For what is implemented and where, see EVIDENCE_MAP.md.
This package demonstrates:
- append-oriented JSONL receipt ledgers with hash-chain verification
- tamper-aware replay and timeline rendering
- typed hold/escalate/reject/accept decisions
- schema-light intake validation
- deterministic routing with visible reasons
- claim lifecycle state machine (OPEN → ACTIVE → HELD | COMPLETE)
- transition receipts with content-addressed IDs
- claim receipt chains with deterministic recovery IDs
- gate-first execution (admission receipt required before execution proceeds)

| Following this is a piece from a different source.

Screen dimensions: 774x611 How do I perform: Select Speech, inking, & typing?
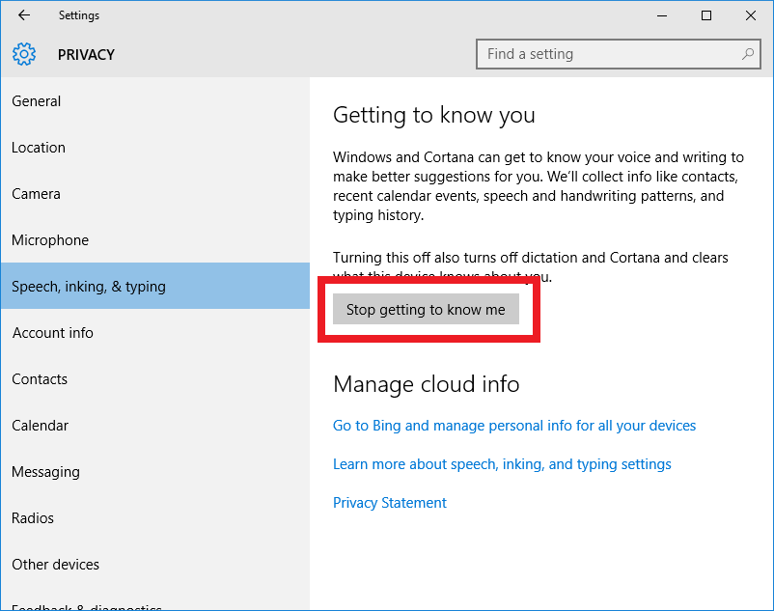click(x=89, y=287)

- adversarial fixture tests
- release/IP boundary documentation
It intentionally does not include:
- non-public implementation details
- production configuration
- real operational traces
- private source code, vocabulary, or architecture
Public equals mechanism class. Private equals mechanism advantage.
This public proof repository is a reduced example for review, hiring, grant, and research-facing evaluation. It is not the full private system and should not be read as a publication of the decisive internal strategy.
The current license file is All rights reserved while patent/copyright and
future licensing posture are evaluated.
src/lcos_public/
receipt.py receipt record and content-addressed digest logic
ledger.py append-oriented JSONL ledger and verifier
decision.py typed decision objects (ACCEPT/HOLD/REJECT/ESCALATE)
intake.py schema-light governed intake workbench
router.py deterministic router with visible reasons
replay.py audit/replay timeline renderer
claim.py claim state machine + TransitionReceipt emission
chain.py ClaimReceiptChain with deterministic recovery_id
execution.py RequestRecord → gate-first execution → ExecutionRecord
cli.py small command-line interface
tests/
test_ledger.py
test_intake.py
test_router.py
test_replay.py
test_claim.py
test_chain.py
test_execution.py
schemas/
receipt.schema.json
intake_request.schema.json
routing_decision.schema.json
fixtures/adversarial/
malformed_request.json
ambiguous_request.json
private_trace_reject_request.json
out_of_scope_escalate_request.json
docs/release/
RELEASE_INTENT.md
PUBLIC_SCOPE.md
IP_POSITION.md
SKOS_TO_LCOS_BOUNDARY.md
THIRD_PARTY_AND_ATTRIBUTION_REVIEW.md
PUBLIC_DISCLOSURE_NOTICE.md
docs/research/
hold_as_first_class_state.md
deterministic_routing_for_auditability.md
bounded_kernels_as_governance_surface.md
python -m pip install -e .
python -m lcos_public.cli demo-ledger
python -m lcos_public.cli demo-intake examples/requests/simple_accept.json
python -m lcos_public.cli demo-route "summarize this audit receipt"
python -m unittest discover -s testsImplementation claims are limited to the contents of this repository. Research notes are design discussion, not proof of private system capability.
See PUBLIC_DISCLOSURE_NOTICE.md and
docs/release/ before publishing this repository.